| Stored data |
---*---
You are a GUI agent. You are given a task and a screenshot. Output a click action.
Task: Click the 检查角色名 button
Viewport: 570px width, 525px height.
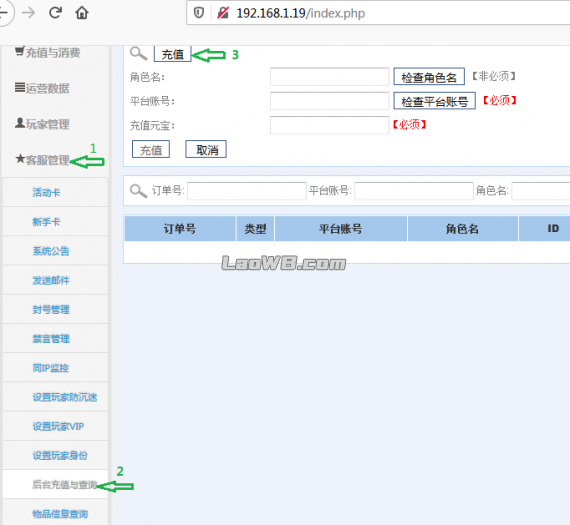pyautogui.click(x=429, y=77)
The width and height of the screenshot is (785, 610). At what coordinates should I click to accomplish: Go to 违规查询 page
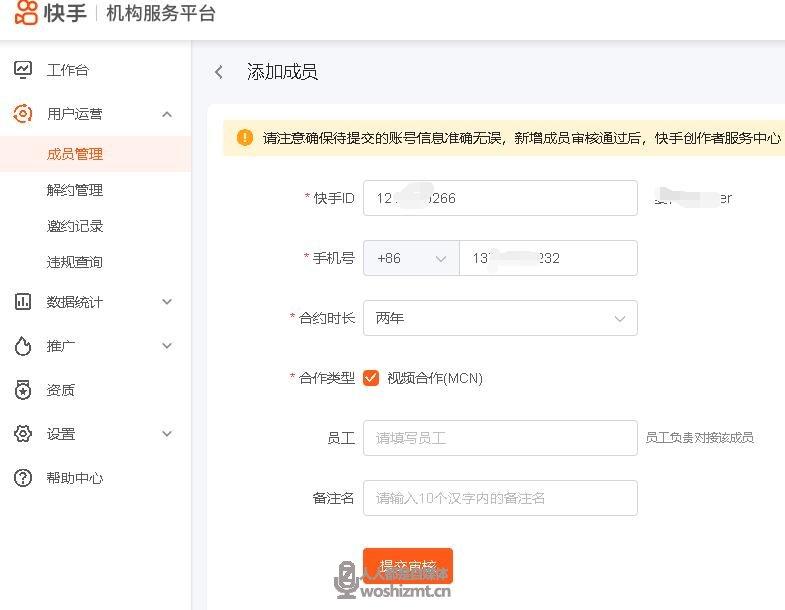[x=75, y=262]
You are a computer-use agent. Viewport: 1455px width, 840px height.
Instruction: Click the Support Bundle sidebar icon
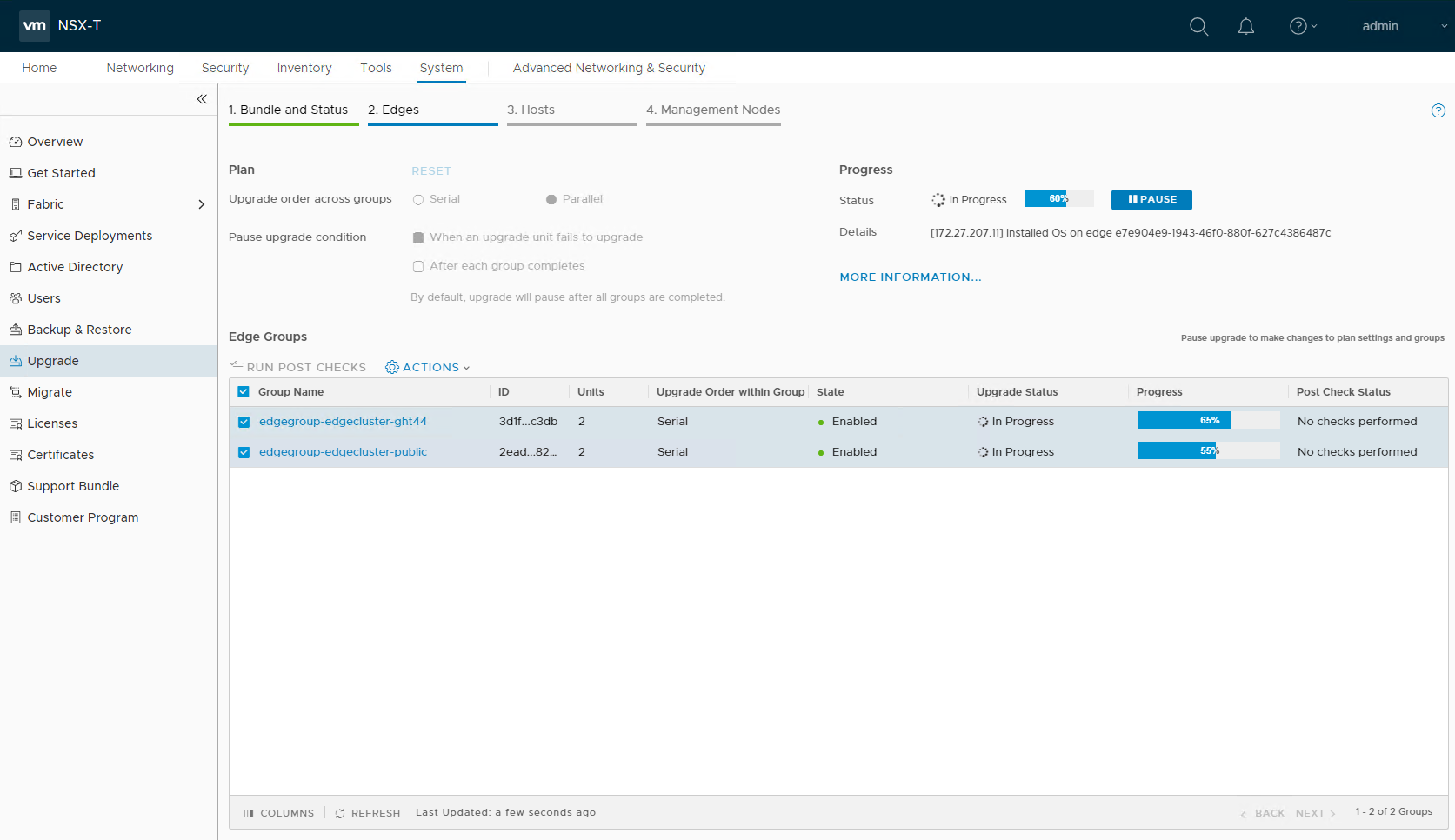click(x=16, y=486)
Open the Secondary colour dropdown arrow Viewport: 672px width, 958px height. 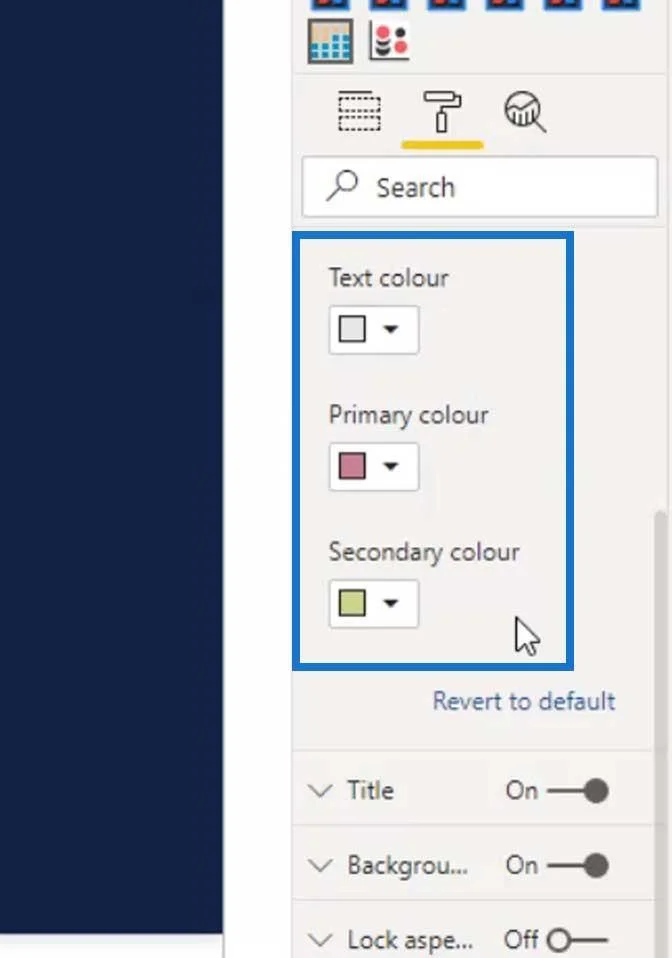point(390,603)
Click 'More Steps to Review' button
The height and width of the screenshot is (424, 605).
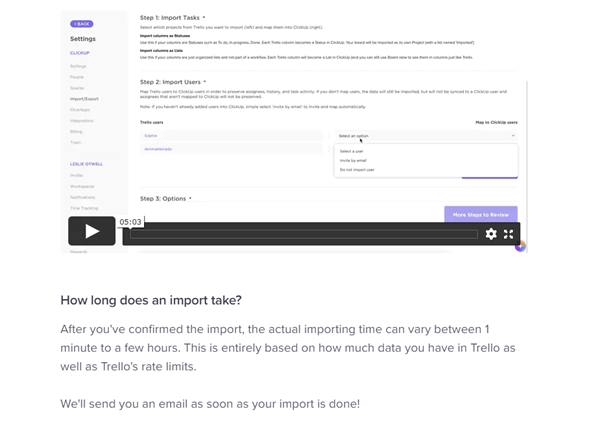pos(481,214)
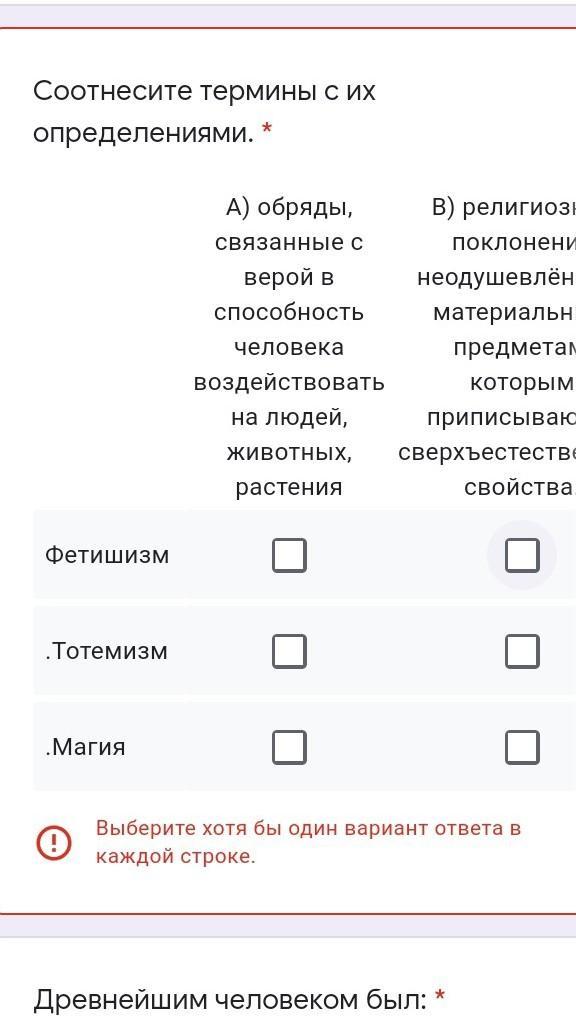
---*---
| Try it |
Whenever the string "agent" occurs in a line of the entries above, copy that line.

| Answer section |
You are a GUI agent. You are given a task and a screenshot. Output a click action.
You are a computer-use agent. Viewport: 1455px width, 840px height.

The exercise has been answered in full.